丘の言葉 〈支援の現場〉5

週刊文春をいつもどおり買って読んだ。小林信彦とか伊集院静のエッセイを興味深く読んだ。文春は暇つぶしによく読むが、これらのエッセイに関しては病気の前はまったく読まなかった(嫌いだった)。が、この頃はなぜかよく読む。何が書いているわけでもないのだが、読んでしまう。
伊集院は今回の地震に関して、こんなことを書いている。
「絶望なんてものは、己がそう思っているだけでこの世に絶望なんてありはしないんだ。腹に力を入れて、歯を食いしばって、やっていけ」
人生相談みたいなコーナーで、どうやらこれは地震被災者の家族に対してのメッセージのようだ。ここだけ抜き出すとずいぶん荒っぽいけれども、全体を読むと、それほど暴言には映らない。むしろ、なぜかわからないけれども、読んでいる僕も含めて、「楽」になる。

人の話を聞くという行為には、カウンセリングとコンサルティングという対比があって、カウンセリングは「(苦しみを)聴くこと」、コンサルティングは「(情報等を)アドバイスすること」というふうに言い換えてもいいかもしれない。

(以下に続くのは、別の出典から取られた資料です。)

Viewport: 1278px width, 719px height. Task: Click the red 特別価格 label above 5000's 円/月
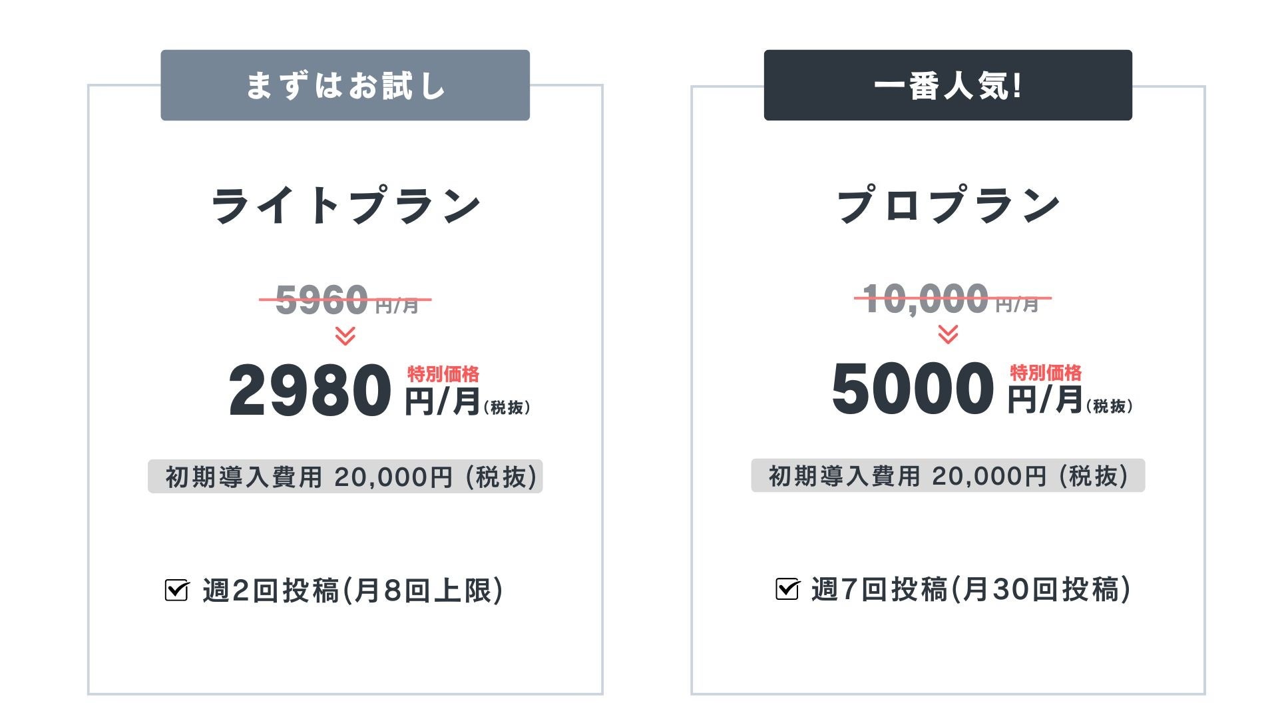tap(1046, 372)
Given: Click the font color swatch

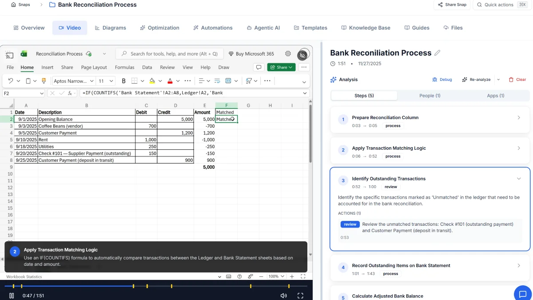Looking at the screenshot, I should click(x=170, y=81).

このふたつを相手の状況に応じて使い分けることができるようになると、一人前のカウンセラーになっている。でもこれはなかなか難しく、相手がカウンセリングが必要な時に限ってアドバイスしてしまうことがしょっちゅうあるし、相手がコンサルティングを求めているときに限ってひたすら傾聴してしまったりする。この半年僕は面談の仕事を休んでいるけれども、春から復帰すれば、こうした勘違いをたぶん時々してしまうだろう。
このすれ違いは、親しい人間関係においてもよく陥ってしまう。一方はただ自分の愚痴を聞いてほしい。一方は相手を思いやるがあまり、ついつい厳しいアドバイスをしてしまう。誰も悪くはない。

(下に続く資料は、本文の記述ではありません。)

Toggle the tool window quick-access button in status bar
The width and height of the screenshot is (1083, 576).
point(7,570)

でも、こうした使い分けがかったるくて邪魔になるときがある。そのときに思ったことが、そのまま相手に届く時がある。その時は、傾聴だろうがアドバイスだろうがどうでもいい。本当に「がんばれ」とか本当に「腹に力を入れろ」とか本当に「絶望なんてない」と思い、それが言うほうと言われるほうの状況と状態に奇跡的に合致したとき、丘の鐘のような言葉として言うほうにも言われるほうにも響く時がある。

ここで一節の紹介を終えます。